ABOUT THIS EXERCISE: Could you set down every entry below exactly as it is?

EXERCISE DATA:

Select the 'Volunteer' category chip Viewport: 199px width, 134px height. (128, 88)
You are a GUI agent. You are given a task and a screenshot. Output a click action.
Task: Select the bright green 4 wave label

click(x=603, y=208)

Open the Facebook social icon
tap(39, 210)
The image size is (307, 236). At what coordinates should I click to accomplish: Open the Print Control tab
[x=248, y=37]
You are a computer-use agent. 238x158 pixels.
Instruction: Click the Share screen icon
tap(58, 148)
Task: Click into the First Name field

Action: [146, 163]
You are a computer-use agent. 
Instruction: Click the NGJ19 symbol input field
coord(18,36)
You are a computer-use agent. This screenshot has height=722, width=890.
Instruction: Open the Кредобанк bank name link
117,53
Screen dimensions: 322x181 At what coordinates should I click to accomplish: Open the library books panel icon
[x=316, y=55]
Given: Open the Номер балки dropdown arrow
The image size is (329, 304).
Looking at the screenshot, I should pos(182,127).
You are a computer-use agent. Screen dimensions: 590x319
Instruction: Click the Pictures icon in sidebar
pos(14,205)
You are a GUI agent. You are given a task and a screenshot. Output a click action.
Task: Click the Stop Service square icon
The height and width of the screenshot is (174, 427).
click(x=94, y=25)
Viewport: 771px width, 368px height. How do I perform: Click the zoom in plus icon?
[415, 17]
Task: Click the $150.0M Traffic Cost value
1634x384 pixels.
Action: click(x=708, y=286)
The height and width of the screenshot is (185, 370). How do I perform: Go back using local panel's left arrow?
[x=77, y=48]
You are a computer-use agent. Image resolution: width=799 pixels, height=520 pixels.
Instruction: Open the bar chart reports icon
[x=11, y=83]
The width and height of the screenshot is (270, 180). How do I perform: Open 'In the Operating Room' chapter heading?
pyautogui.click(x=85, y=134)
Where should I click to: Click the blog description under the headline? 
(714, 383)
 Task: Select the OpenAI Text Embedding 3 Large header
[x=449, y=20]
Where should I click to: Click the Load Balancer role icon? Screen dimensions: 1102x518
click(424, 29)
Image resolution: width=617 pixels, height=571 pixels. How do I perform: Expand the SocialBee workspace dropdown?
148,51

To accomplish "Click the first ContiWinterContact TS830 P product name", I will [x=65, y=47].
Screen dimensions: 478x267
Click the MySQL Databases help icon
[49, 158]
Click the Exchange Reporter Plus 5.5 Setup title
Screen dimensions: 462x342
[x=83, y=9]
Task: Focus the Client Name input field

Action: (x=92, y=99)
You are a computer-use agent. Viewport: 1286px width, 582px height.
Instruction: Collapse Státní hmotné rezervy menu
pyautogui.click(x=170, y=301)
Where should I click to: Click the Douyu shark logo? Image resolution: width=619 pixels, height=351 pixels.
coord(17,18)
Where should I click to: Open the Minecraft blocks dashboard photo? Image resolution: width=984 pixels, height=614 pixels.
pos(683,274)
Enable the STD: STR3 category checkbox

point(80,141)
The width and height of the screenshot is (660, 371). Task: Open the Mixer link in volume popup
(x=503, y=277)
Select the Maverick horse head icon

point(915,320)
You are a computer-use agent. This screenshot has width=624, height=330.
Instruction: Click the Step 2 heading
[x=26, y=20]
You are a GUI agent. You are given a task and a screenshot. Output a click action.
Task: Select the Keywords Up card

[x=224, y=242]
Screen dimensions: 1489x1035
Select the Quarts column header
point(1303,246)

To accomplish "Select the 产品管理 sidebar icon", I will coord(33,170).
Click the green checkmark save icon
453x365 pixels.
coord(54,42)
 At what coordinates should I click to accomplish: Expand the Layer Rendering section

TASK SOLUTION:
Select the 'Volunteer' category chip Viewport: 199px width, 134px height. (128, 88)
You are a GUI agent. You are given a task and a screenshot. Output a click action.
Task: Select the bright green 4 wave label

click(x=603, y=208)

Open the Facebook social icon
tap(39, 210)
The image size is (307, 236). At what coordinates should I click to accomplish: Open the Print Control tab
[x=248, y=37]
You are a computer-use agent. 238x158 pixels.
Instruction: Click the Share screen icon
tap(58, 148)
Task: Click into the First Name field

Action: [146, 163]
You are a computer-use agent. 
Instruction: Click the NGJ19 symbol input field
coord(18,36)
You are a computer-use agent. This screenshot has height=722, width=890.
Instruction: Open the Кредобанк bank name link
117,53
Screen dimensions: 322x181 At what coordinates should I click to accomplish: Open the library books panel icon
[x=316, y=55]
Given: Open the Номер балки dropdown arrow
The image size is (329, 304).
Looking at the screenshot, I should pos(182,127).
You are a computer-use agent. Screen dimensions: 590x319
Instruction: Click the Pictures icon in sidebar
pos(14,205)
You are a GUI agent. You are given a task and a screenshot. Output a click action.
Task: Click the Stop Service square icon
The height and width of the screenshot is (174, 427).
click(x=94, y=25)
Viewport: 771px width, 368px height. How do I perform: Click the zoom in plus icon?
[415, 17]
Task: Click the $150.0M Traffic Cost value
1634x384 pixels.
Action: click(x=708, y=286)
The height and width of the screenshot is (185, 370). How do I perform: Go back using local panel's left arrow?
[x=77, y=48]
You are a computer-use agent. Image resolution: width=799 pixels, height=520 pixels.
Instruction: Open the bar chart reports icon
[x=11, y=83]
The width and height of the screenshot is (270, 180). How do I perform: Open 'In the Operating Room' chapter heading?
pyautogui.click(x=85, y=134)
Where should I click to: Click the blog description under the headline? 
(714, 383)
 Task: Select the OpenAI Text Embedding 3 Large header
[x=449, y=20]
Where should I click to: Click the Load Balancer role icon? Screen dimensions: 1102x518
click(424, 29)
Image resolution: width=617 pixels, height=571 pixels. How do I perform: Expand the SocialBee workspace dropdown?
148,51

To accomplish "Click the first ContiWinterContact TS830 P product name", I will [x=65, y=47].
Screen dimensions: 478x267
Click the MySQL Databases help icon
[49, 158]
Click the Exchange Reporter Plus 5.5 Setup title
Screen dimensions: 462x342
[x=83, y=9]
Task: Focus the Client Name input field

Action: (x=92, y=99)
You are a computer-use agent. Viewport: 1286px width, 582px height.
Instruction: Collapse Státní hmotné rezervy menu
pyautogui.click(x=170, y=301)
Where should I click to: Click the Douyu shark logo? Image resolution: width=619 pixels, height=351 pixels.
coord(17,18)
Where should I click to: Open the Minecraft blocks dashboard photo? Image resolution: width=984 pixels, height=614 pixels.
pos(683,274)
Enable the STD: STR3 category checkbox

point(80,141)
The width and height of the screenshot is (660, 371). Task: Open the Mixer link in volume popup
(x=503, y=277)
Select the Maverick horse head icon

point(915,320)
You are a computer-use agent. This screenshot has width=624, height=330.
Instruction: Click the Step 2 heading
[x=26, y=20]
You are a GUI agent. You are given a task and a screenshot. Output a click action.
Task: Select the Keywords Up card

[x=224, y=242]
Screen dimensions: 1489x1035
Select the Quarts column header
point(1303,246)

To accomplish "Select the 产品管理 sidebar icon", I will coord(33,170).
Click the green checkmark save icon
453x365 pixels.
coord(54,42)
 At what coordinates should I click to accomplish: Expand the Layer Rendering section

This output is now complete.